Os “arautos morais” das redes sociais denunciam que o problema do diagnóstico reside na fixação de uma identidade. Entretanto, essa lógica pressupõe a concepção de um indivíduo liberal, atomizado e “fazedor de si”, como se o sujeito pudesse criar sua identidade como um adereço de moda. Ignora-se que a identidade é um pressuposto social amplo, que envolve instâncias coletivas de diferenciação. A sociedade já enquadra o sofrimento psíquico muito antes do laudo médico chegar.

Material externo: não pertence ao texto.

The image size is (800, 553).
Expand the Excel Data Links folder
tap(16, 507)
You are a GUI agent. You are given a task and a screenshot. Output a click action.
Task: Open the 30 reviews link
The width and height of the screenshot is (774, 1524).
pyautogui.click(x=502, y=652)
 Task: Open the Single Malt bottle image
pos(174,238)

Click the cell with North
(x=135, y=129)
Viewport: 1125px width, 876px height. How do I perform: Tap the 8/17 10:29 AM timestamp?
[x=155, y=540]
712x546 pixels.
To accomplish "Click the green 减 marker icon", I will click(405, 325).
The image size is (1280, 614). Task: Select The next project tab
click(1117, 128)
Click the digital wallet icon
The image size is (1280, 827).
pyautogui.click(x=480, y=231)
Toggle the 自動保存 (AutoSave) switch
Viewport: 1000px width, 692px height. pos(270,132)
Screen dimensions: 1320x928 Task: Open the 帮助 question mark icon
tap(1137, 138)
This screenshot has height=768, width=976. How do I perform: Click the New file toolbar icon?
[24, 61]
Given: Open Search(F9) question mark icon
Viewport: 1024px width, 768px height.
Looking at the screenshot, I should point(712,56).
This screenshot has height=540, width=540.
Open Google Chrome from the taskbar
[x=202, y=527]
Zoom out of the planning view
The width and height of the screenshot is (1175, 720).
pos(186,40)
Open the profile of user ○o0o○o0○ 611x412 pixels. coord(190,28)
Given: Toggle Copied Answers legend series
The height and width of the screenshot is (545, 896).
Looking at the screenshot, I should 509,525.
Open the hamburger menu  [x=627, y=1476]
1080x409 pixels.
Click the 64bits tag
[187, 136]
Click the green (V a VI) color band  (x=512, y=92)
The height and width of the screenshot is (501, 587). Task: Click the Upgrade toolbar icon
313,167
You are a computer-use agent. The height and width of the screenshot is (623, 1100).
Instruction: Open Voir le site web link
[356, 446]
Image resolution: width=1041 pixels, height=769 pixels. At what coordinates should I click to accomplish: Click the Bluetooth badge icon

Aqui reside uma contradição ética profunda: as identidades permitidas e celebradas são aquelas que compõem nichos rentáveis e financiados, como as de gênero, sexualidade e étnico-raciais. Estas são lidas como legítimas e únicas expressões da experiência social. Contudo, quando o debate toca no Transtorno do Espectro Autista (TEA) ou em transtornos mentais graves, a busca por identificação é lida como “vandalismo identitário” ou submissão ao autoritarismo médico.
O impasse teórico é imenso: ou o sujeito é o autor absoluto de sua identidade, ou a identidade é o reflexo de como a estrutura social acolhe ou segrega a diferença. Sob este aspecto, o diagnóstico não está “criando” sujeitos, mas oferecendo um aporte social e jurídico à identificação primária da sociedade sobre os sujeitos atípicos.
Enquanto o Modelo Médico pode ser usado para a normalização, o diagnóstico sob uma perspectiva de direitos humanos funciona como uma ferramenta do Modelo Social. Ele retira o sofrimento do campo da “falha de caráter” ou da “inadequação pessoal” e o desloca para o campo do direito à assistência, à adaptação e às políticas públicas. A verdadeira emancipação não nasce da negação da clínica, mas da politização do cuidado.